Gruñendo de frustración, salió corriendo de la casa.
«¿Quién se atreve a meterse con mi familia? ¡Cómo te atreves!», murmuró, subiéndose a su coche y saliendo a toda velocidad del recinto.
Clarisse disfrutaba del paseo: la brisa que le acariciaba la cara y le despeinaba el cabello, la vibración constante de la moto bajo ella, el rugido del motor, la velocidad. Todos los edificios, todas las luces y todos los postes se difuminaban ante su vista. Cerró los ojos y sonrió.
«¡Guauuuuu!», gritó emocionada, provocando una suave risa en Christian. Se daba cuenta de que ella estaba disfrutando del paseo, a pesar de que al principio se había mostrado rígida y vacilante.
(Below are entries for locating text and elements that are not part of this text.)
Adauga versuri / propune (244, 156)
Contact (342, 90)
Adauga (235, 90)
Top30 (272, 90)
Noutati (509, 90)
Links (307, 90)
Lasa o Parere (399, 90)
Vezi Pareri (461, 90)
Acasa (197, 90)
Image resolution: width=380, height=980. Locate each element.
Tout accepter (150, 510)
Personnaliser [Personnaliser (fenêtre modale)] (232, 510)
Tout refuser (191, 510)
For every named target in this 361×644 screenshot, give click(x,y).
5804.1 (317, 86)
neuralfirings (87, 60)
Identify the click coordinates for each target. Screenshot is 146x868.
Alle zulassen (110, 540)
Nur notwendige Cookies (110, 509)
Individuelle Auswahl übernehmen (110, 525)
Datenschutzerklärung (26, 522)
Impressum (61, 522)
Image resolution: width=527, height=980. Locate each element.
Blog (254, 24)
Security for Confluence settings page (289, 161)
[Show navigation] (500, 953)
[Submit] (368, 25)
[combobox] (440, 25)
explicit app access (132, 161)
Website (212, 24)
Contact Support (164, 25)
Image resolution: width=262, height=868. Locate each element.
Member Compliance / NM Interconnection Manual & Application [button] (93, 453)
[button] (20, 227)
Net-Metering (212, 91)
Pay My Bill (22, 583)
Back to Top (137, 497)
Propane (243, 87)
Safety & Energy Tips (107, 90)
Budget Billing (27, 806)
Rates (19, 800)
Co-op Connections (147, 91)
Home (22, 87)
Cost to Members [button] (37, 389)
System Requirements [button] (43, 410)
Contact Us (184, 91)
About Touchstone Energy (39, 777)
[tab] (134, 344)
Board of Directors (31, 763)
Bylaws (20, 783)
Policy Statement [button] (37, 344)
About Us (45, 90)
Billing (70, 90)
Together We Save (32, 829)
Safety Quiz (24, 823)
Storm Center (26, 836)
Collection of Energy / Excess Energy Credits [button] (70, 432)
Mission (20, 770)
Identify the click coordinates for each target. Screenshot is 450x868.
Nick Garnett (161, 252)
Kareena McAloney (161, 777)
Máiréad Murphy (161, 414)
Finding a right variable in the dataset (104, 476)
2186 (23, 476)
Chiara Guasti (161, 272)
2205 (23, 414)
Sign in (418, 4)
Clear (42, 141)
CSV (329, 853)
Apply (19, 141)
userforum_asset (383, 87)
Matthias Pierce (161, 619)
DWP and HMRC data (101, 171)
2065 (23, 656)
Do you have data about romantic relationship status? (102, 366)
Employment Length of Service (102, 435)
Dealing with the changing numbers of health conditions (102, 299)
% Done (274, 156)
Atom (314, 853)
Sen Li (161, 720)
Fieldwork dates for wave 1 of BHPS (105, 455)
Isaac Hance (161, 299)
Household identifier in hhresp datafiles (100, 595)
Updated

«¿Te estás divirtiendo, eh?», le preguntó con una sonrisa.
«Es maravilloso», respondió ella, sonriendo con él. «Esta es tu última cita con la tarjeta, ¿sabes?», gritó lo suficientemente alto como para que él la oyera.
«¿Tenías que recordármelo? Debería haber exigido oportunidades ilimitadas».
«Pero mala suerte para ti», bromeó ella, y ambos se rieron.